_EXERCISE TASK 1_
Extract the passage from the Revive Our Hearts transcript starting at "Lord, we pray" and ending at "these things, amen.".
_EXERCISE TASK 2_
Answer these questions using the Revive Our Hearts transcript.
(a) What date is given for this program?
(b) What is the name of the series that ran all week?
(c) What book by Nancy DeMoss Wolgemuth is named?
_EXERCISE TASK 3_
Proceed with the Revive Our Hearts transcript from the point where it stops.

_TEXT SHOWN_
## BEGIN

Erin Davis: Jesus, we cry out to You for our families. Because of sin, we are all from broken families—families broken by pride, families broken by hurtful words, families broken by sin and shame. Lord, we cry out to You to do a healing work in our homes.
Lord, where there are marriages that have split apart, we ask that You would bring wholeness. Lord, where there are relationships between parents and children that are fractured, we pray that You would bring reconciliation. Lord, where extended family members have stopped speaking to each other altogether because of …
Nancy DeMoss Wolgemuth: All this month on Revive Our Hearts, we're focusing on crying out to the Lord, crying out to Him with humble hearts for our families, our nations, our churches, and our world. We are believing Him for revival. Here’s Erin Davis to lead us to the throne of grace.
Erin Davis: Jesus, we cry out to You for our families. Because of sin, we are all from broken families—families broken by pride, families broken by hurtful words, families broken by sin and shame. Lord, we cry out to You to do a healing work in our homes.
Lord, where there are marriages that have split apart, we ask that You would bring wholeness. Lord, where there are relationships between parents and children that are fractured, we pray that You would bring reconciliation. Lord, where extended family members have stopped speaking to each other altogether because of bitterness and hurt and hurtful words spoken to each other, we pray that You would bring humility, that You would bring healing.
Lord, we pray that Christian families around the world would be beacons of gospel hope, not because we are trying to be perfect but because we are imperfect families stitched together by Your goodness and Your grace.
Lord, we ask You to do a revival work inside the homes of Christian families. It's in Your holy, holy, holy name that we ask these things, amen.
Dannah Gresh: Nancy DeMoss Wolgemuth knows it's easy to look around and see a lot of other people who desperately need the Lord.
Nancy DeMoss Wolgemuth: But the heart that experiences the presence of God coming down from heaven and sending revival is a heart that recognizes "I am a mess."
Dannah: This is Revive Our Hearts with Nancy DeMoss Wolgemuth, author of Brokenness: The Heart God Revives, for Friday, October 23, 2020. I'm Dannah Gresh.
All week long we’ve been in a series called “A Cry for Revival.” If you’ve missed any of the programs, you can find the past audio and transcripts at ReviveOurHearts.com. Here’s Nancy to wrap up this series.
Nancy: When I was probably twelve, thirteen, fourteen years of age, for some reason I began to encounter some of the writings of how God had moved in the past in sending revival and spiritual awakening to His Church, to His people at different seasons. Some of the history accounts, I'm not like a huge history buff or anything, but I encountered these stories, and they were mesmerizing to me.

## END

_INFORMATION PROVIDED_
## BEGIN

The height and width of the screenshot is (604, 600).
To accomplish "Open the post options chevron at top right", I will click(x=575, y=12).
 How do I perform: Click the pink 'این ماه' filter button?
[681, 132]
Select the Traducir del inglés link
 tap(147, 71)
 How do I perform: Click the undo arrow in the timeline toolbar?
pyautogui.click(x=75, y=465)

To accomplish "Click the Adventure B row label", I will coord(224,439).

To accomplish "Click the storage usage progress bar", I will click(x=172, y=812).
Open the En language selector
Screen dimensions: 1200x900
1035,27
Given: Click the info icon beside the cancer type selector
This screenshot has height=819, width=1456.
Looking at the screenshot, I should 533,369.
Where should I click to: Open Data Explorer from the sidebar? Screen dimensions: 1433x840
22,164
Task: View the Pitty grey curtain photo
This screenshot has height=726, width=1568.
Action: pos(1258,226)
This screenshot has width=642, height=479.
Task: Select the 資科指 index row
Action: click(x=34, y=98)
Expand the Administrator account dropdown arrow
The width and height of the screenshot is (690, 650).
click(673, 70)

## END

_FINAL ANSWER 1_
Lord, we pray that Christian families around the world would be beacons of gospel hope, not because we are trying to be perfect but because we are imperfect families stitched together by Your goodness and Your grace.
Lord, we ask You to do a revival work inside the homes of Christian families. It's in Your holy, holy, holy name that we ask these things, amen.

_FINAL ANSWER 2_
(a) Friday, October 23, 2020
(b) "A Cry for Revival"
(c) Brokenness: The Heart God Revives

_FINAL ANSWER 3_
I was raised in a Christian school, Christian church, Christian home. I was surrounded by Christian things, for which I was very thankful. But what I was seeing, this was back in the 60s in modern-day Christianity did not look anything like what I was reading about in these books.
And then I would read in the Scripture, and I would see what it was like when God moved in an extraordinary way to manifest His presence among His people. And I was hooked. My heart just began to cry out, "Lord, You've done it before. Would You do it again?"
I began to encounter in the Scripture some great revival prayers. We've aired many of those on the broadcast here in the past. We've aired Psalm 126 not too long ago. Psalm 85 is one that I hope to record someday.
But one of the greatest of those is the prayer we find in Isaiah chapter 64. The whole chapter is a prayer for revival. It actually begins in chapter 63, verse 15. We looked at that a couple of days ago where the prophet says, "Lord, look down from heaven. See what's going on. See how desperate our condition is. Look down and see."
And then he prays in 64, verse 1, "It's not enough that You would look down. We're asking that You would come down. That you would rend the heavens and come down."
So we've been looking at these couple of chapters this week, and today I just want to look at the rest of chapter 64. But let me begin reading at verse 1, so you'll see where we're jumping in here.
Oh that you would rend the heavens and come down, that the mountains might quake, or tremble in fear at your presence as when fire kindles brushwood and the fire causes water to boil (vv. 1–2).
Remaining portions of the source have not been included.